Les convives s’empressèrent de se serrer, et le Père Ambroise vint se placer presque vis-à-vis du comte qu’il salua.

— Si je ne me trompe, reprit Raoul, vous appartenez aux franciscains de Tours.

— J’en suis le père gardien, répondit le moine.

Le comte releva la tête.

— Ah ! fort bien, reprit-il d’une voix moins rude ; j’ai toujours aimé votre maison, mon révérend, et je voulais même vous aller voir pour une affaire… N’accordez-vous point à des laïques la permission de porter, pendant un jour chaque mois, la robe de votre ordre ?
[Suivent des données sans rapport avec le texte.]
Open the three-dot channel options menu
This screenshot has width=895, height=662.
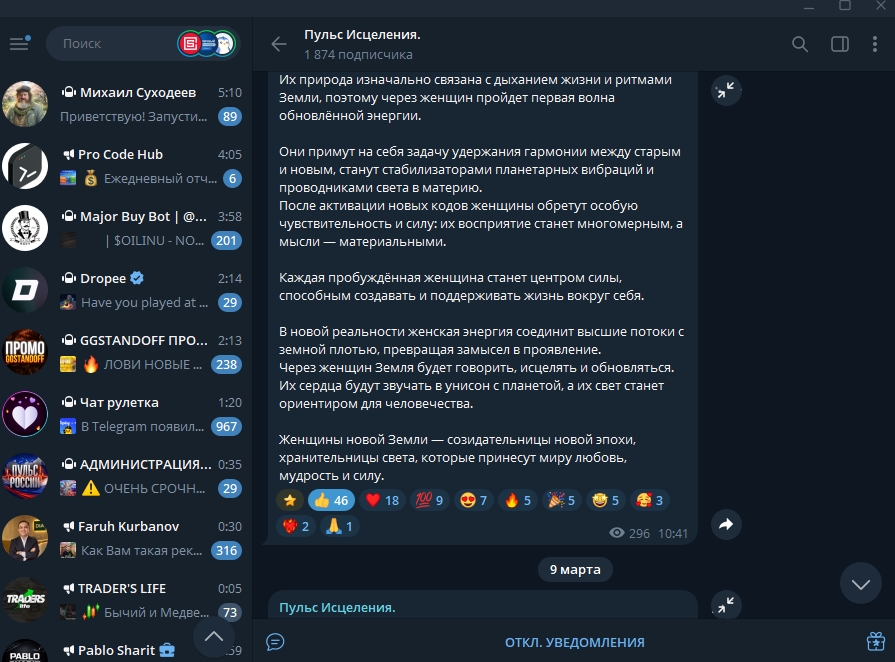pos(874,44)
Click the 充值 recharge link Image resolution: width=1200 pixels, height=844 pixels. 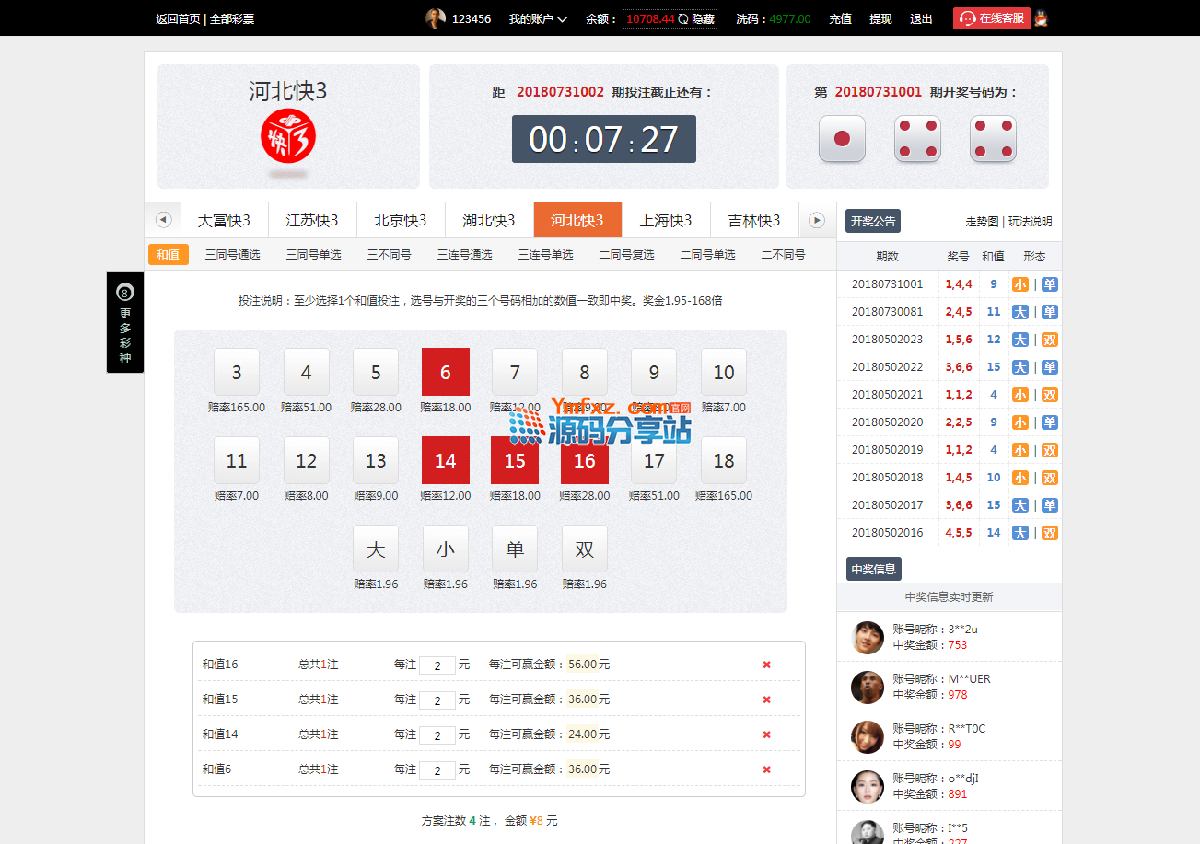point(840,19)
— Il est vrai, monseigneur.

— Et en la revêtant, on a droit aux indulgences qui vous sont accordées à vous-mêmes ?

— Pourvu que l’on revête en même temps notre esprit d’amour et d’humilité, reprit le Père Ambroise ; cette robe de moine portée par les hommes du siècle n’a d’autre but que de les rappeler à la piété des cloîtres.

— Je sais, dit Raoul ; mais il faudra que vous m’accordiez cette faveur, père gardien ; à cette condition vous pouvez me demander pour votre couvent tel avantage qu’il vous plaira.

— Si j’osais, j’en demanderais tout de suite un pour moi-même, dit le Père Ambroise.